Zambia may have difficulties to repay Euro-bonds-report

Sovereign Bond
Sovereign Bond

A cautionary tale of Zambia’s international sovereign bond issuance report shows that the country may experience difficulties in repaying the face values of Euro-bond at maturity.

The report states that this will be so if the money is either not spent on activities with high economic returns or if there are adverse changes in exchange rate or international market conditions.

The Zambian government has since 2012 issued two ten-year sovereign bonds amounting to US$ 1.75 billion to mainly finance infrastructure projects in transport, energy and health sectors.

The report contends that despite the high interest payments of over US$125 million annually, the bullet structure of the two bonds may have significant repayment risks as the country was expected to pay out the US$1.75 billion within a two-year period between 20th September 2022 and 14th April 2024.


The report, which has been produced by the Zambia Institute for Policy Analysis and Research (ZIPAR), was launched in Lusaka today by Ministry of Finance Permanent Secretary in charge of Budget and Economic Affairs Pamela Kabamba.

Mrs.

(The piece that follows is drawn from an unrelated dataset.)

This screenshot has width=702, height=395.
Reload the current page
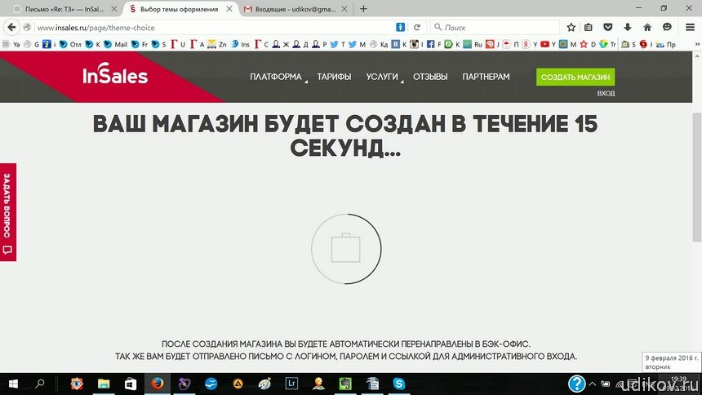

Kabamba said government was willing to work with various stakeholders to ensure that risks that may arise from the issuance of the two sovereign Euro-bonds were minimised and that the credibility and integrity of Zambia is upheld.

She acknowledged that even though the two Euro-bonds were successfully issued on the international capital market, Zambia was still on the learning curve from concessional and non-concessional borrowing to a more market based financing.


And ZIPAR Executive Director Pamela Kabaso stressed that the bonds were not without risks as they increase the country’s external debts and require strict fiscal management to ensure that the government is able to repay the loans.

Dr. Kabaso noted that the report, which was launched today, looks at how Euro-bond risks can be managed and what Zambia needs to do to ensure it does not default on the loans.

She said defaulting could be highly detrimental to the economy.

The report has recommended that government should consider setting up a joint fund for the two Euro-bonds to insulate against future adverse macroeconomic conditions.

The two bonds were issued in 2012 and 2014 respectively and amounted to 37 per cent of Zambia’s external debt in 2014.


  1. Lets blem ourselves for voting for wrong pipo most voters think low,vote to distroy nt build.right pipo r left becoz of hate n tribe but nt knwing that we r distroying at least no blem on my party on this one.

  2. If zambia was my father kuti wabakana. All developed countries hv state ownef companies ranging from taxis, buses to manufacturing. Y didn’t we ask them to privatise theirs whn they asked us to do that? Zambia can only be developed by zambians u d dont need to study economics to understand these things. Wht govt should jv done with that money is to give loans to gelabos buy the equipment and give them land for mining like mukulumpe farm or in north western or buy them machinary to start doing road and other contract being done by foreign contractors others to open kapiri glass and mansa batteries and let them pay back after 2 years and see if zm can be the same

  3. Zambia will face excruciating interest charges if it fails to service its loans…only borrow what you can payback..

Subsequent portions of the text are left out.